Meta Learning as Bayes Risk Minimization

TL;DR

This paper introduces a probabilistic framework for meta-learning, framing it as Bayesian risk minimization, and proposes a Gaussian approximation that improves posterior estimation in Neural Processes, validated on benchmarks.

Contribution

It formalizes meta-learning as Bayesian risk minimization and develops a Gaussian approximation for the posterior that enhances Neural Process models.

Findings

The Gaussian approximation converges to the maximum likelihood estimate at the same rate as the true posterior.

The proposed method outperforms existing models on benchmark datasets.

The framework justifies the Neural Process philosophy through Bayesian principles.

Abstract

Meta-Learning is a family of methods that use a set of interrelated tasks to learn a model that can quickly learn a new query task from a possibly small contextual dataset. In this study, we use a probabilistic framework to formalize what it means for two tasks to be related and reframe the meta-learning problem into the problem of Bayesian risk minimization (BRM).

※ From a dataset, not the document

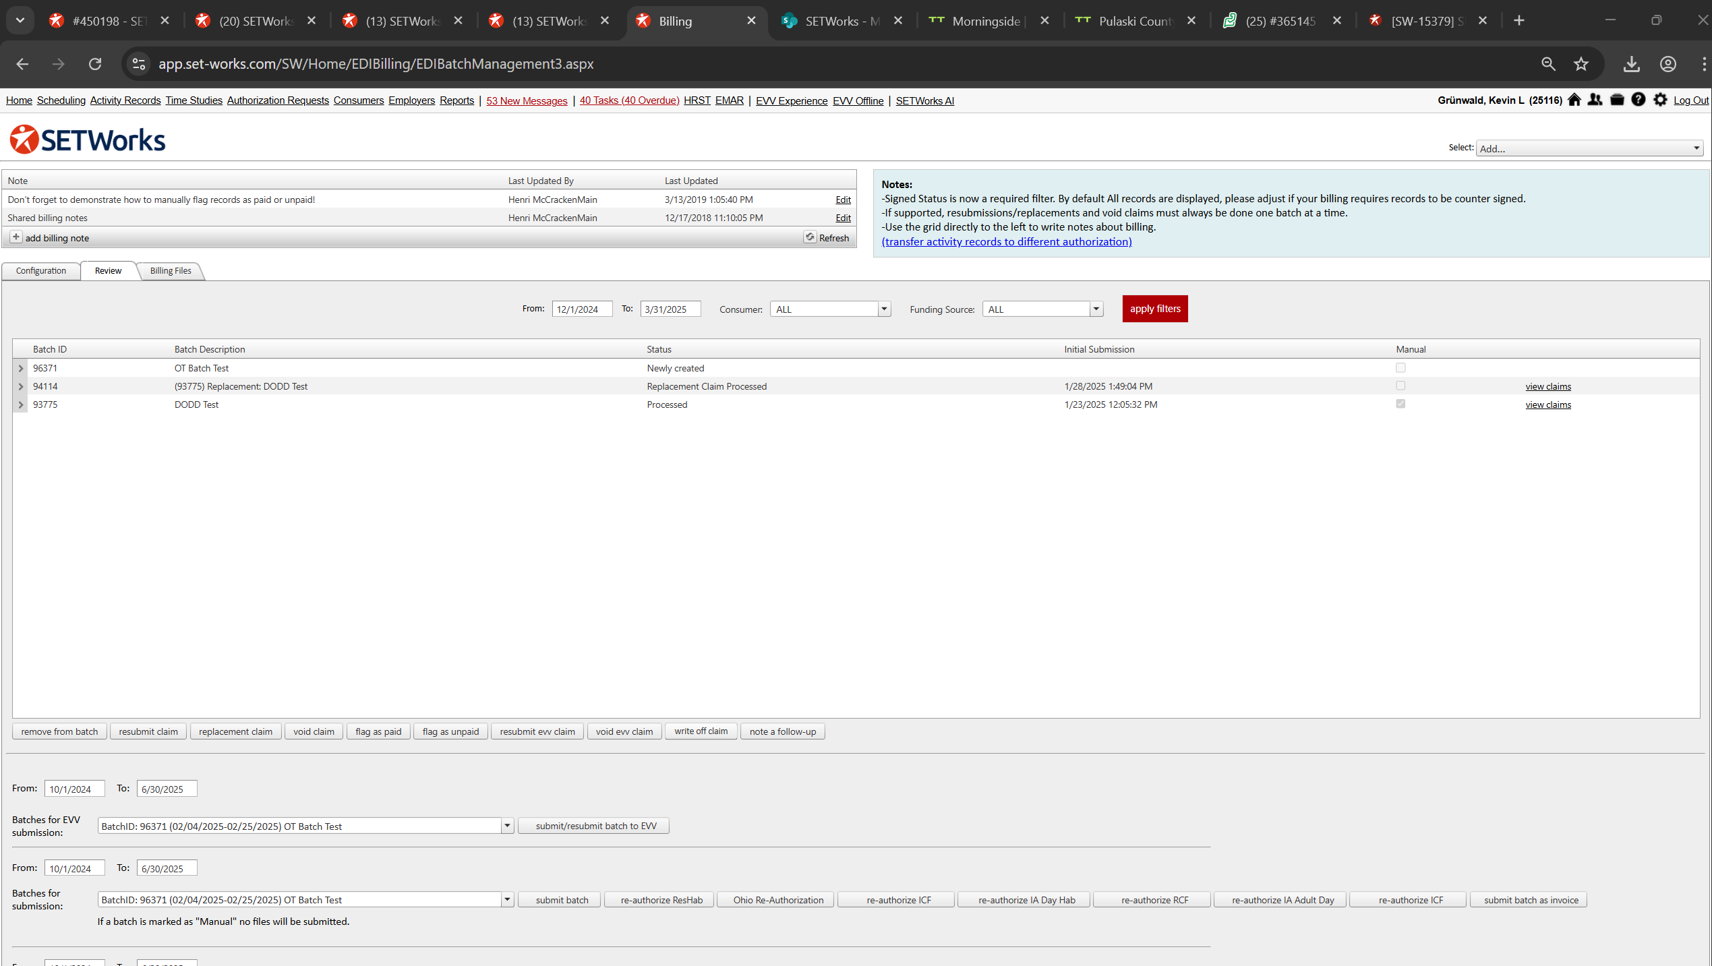Open the users (people) icon in header
Screen dimensions: 1712x966
coord(1595,100)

In our formulation, the BRM optimal solution is given by the predictive distribution computed from the posterior distribution of the task-specific latent variable conditioned on the contextual dataset, and this justifies the philosophy of Neural Process. However, the posterior distribution in Neural Process violates the way the posterior distribution changes with the contextual dataset. To address this problem, we present a novel Gaussian approximation for the posterior distribution that generalizes the posterior of the linear Gaussian model. Unlike that of the Neural Process, our approximation of the posterior distributions converges to the maximum likelihood estimate with the same rate as the true posterior distribution. We also demonstrate the competitiveness of our approach on benchmark datasets.